Seguí con cierta perplejidad las operaciones de marketing asociadas a la posibilidad de un Premio Nobel para un escritor argentino. Este año el ruido fue mayor que de costumbre. Primero se empezó a hablar de Samanta Schweblin, una escritora joven y con poca obra, con una trayectoria que difícilmente entre en consideración para los electores de la Academia Sueca. Lo de Schweblin pareció uno de esos señuelos que se lanzan cuando hay que ocupar un puesto público para después hacer aparecer el nombre del verdadero candidato, en este caso el de César Aira. No es que Aira tenga demasiados adeptos entre sus colegas (creo que allí tiene más enemigos que amigos), pero la Argentina es un país futbolizado y siempre hay que hacer el gesto nacionalista de alentar al que defiende los colores.
Así fue como uno de los organizadores de la patética vigilia para esperar los resultados en Estocolmo, declaró que “la lectura ocurre en lo colectivo”. Tal vez quería decir que la practica en el ómnibus, pero agregó que no había que elegir entre Aira y Piglia, representantes de modos antagónicos de entender la literatura. También es curioso que ese banderazo al son de la Internacional estuviera dedicado a un escritor cuyo último libro, El arqueólogo (Blatt & Ríos, 2025), ridiculiza el régimen soviético que gobierna la Moldavia imaginaria del protagonista, quien detesta el deporte nacional y se sabe superior al resto de sus colegas por la calidad y cantidad de su obra, aunque el sistema nunca le reconozca sus méritos. Aira ridiculiza incluso el barrio lleno de monoblocs en el que vive su arqueólogo, un barrio tan semejante a ese de Flores donde tuvo lugar la vigilia, “condenado a perpetuidad al gris de la clase media colectivista, que era la peor especie de clase media”. Es como si El arqueólogo hubiera descalificado por adelantado a los promotores de ese gesto oportunista y desencaminado.

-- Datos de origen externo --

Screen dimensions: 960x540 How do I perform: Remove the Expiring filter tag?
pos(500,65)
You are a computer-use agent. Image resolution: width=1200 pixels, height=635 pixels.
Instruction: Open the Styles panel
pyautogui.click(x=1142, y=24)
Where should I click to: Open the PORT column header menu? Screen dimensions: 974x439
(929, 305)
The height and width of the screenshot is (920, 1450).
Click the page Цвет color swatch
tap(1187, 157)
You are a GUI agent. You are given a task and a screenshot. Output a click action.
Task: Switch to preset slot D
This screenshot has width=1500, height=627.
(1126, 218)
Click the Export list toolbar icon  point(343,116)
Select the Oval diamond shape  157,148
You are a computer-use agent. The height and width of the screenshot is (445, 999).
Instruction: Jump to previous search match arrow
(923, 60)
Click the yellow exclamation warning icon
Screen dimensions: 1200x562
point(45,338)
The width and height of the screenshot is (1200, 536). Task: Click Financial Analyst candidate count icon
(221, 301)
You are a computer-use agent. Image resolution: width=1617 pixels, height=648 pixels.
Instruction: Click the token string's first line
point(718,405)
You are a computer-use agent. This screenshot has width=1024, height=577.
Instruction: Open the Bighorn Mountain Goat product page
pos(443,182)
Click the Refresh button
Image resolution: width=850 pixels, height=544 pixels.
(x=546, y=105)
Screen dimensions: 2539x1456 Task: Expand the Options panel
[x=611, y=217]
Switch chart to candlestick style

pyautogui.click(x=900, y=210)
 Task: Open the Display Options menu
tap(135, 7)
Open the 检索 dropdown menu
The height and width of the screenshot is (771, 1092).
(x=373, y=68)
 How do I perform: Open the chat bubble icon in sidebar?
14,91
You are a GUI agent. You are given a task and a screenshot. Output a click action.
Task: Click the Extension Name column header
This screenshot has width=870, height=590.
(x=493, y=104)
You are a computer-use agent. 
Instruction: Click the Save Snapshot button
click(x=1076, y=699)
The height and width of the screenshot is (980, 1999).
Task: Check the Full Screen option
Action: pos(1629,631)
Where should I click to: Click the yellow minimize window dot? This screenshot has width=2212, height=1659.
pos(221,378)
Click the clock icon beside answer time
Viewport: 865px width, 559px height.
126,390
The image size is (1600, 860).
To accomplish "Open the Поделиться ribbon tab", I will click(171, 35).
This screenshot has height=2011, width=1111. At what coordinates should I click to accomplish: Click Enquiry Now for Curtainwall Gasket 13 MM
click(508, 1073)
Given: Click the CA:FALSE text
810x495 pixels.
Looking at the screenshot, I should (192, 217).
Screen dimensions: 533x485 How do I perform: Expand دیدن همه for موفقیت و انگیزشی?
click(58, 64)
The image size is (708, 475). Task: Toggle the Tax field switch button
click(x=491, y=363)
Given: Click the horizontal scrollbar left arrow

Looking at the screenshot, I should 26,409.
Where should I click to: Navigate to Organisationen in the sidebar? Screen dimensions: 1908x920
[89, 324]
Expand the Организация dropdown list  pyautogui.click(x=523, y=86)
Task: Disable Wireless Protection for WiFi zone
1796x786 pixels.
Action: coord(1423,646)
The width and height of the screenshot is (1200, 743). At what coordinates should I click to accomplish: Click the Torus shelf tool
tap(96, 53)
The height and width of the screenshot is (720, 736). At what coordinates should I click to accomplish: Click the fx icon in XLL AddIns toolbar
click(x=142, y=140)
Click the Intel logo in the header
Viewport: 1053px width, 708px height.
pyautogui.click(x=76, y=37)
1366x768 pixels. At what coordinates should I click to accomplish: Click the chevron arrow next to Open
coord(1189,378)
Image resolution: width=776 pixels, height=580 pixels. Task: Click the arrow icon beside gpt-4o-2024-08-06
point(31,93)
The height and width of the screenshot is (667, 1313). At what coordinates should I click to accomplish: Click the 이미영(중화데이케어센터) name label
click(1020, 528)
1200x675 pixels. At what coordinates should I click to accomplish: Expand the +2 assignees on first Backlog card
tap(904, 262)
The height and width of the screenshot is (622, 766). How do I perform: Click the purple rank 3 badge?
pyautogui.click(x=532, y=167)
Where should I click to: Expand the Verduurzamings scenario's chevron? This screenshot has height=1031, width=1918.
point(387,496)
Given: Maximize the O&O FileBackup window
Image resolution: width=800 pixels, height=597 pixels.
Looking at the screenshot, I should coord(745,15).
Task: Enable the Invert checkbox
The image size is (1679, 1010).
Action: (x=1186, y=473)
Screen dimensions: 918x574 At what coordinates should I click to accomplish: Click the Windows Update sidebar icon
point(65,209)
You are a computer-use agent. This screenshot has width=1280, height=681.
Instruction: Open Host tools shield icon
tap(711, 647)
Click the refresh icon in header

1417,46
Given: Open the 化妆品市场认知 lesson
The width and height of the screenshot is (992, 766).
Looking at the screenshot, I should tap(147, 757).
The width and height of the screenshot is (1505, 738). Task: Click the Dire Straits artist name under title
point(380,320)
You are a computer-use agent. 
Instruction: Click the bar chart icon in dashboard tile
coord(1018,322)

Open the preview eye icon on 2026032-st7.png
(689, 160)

Y ahora hablemos de cosas más serias. Supongo que a Aira le hubiera venido bien el millón de dólares del Premio Nobel. Pero también creo que, de haberlo ganado, vivir en la Argentina del cholulismo desenfrenado y de la manipulación política se le habría hecho muy difícil. Su arqueólogo se queja de la costumbre de sus conciudadanos de invitarlo a todo tipo de ceremonias oficiales y privadas como si tuviera la obligación de asistir a ellas. Es que es muy difícil ser un Premio Nobel, y más de literatura, donde todo el mundo tiene algo que decir. Como es un tipo amable, a Aira le costaría hacer lo mismo que un outsider como Bob Dylan, quien agarró el cheque y salió corriendo para volver a su vida normal fuera de las letras. De todos modos, me parece difícil que Aira gane el Nobel. Su inventiva, su fluidez y la fineza de sus razonamientos, su lúcida visión de un futuro posible para la literatura, no están amparados en la pompa y la apelación al Arte con mayúscula propias de un László Krasznahorkai, quien después de ganarlo se declaró custodio de ese templo rígido y monumental que Aira aprendió a mover con el pensamiento. Como Borges, Aira es demasiado ligero, demasiado original y demasiado consciente de que no se debe utilizar la inevitable melancolía del artista para chantajear a los lectores. El problema es que los suecos desconfían de la honestidad que no se ampara bajo la coartada de lo grave.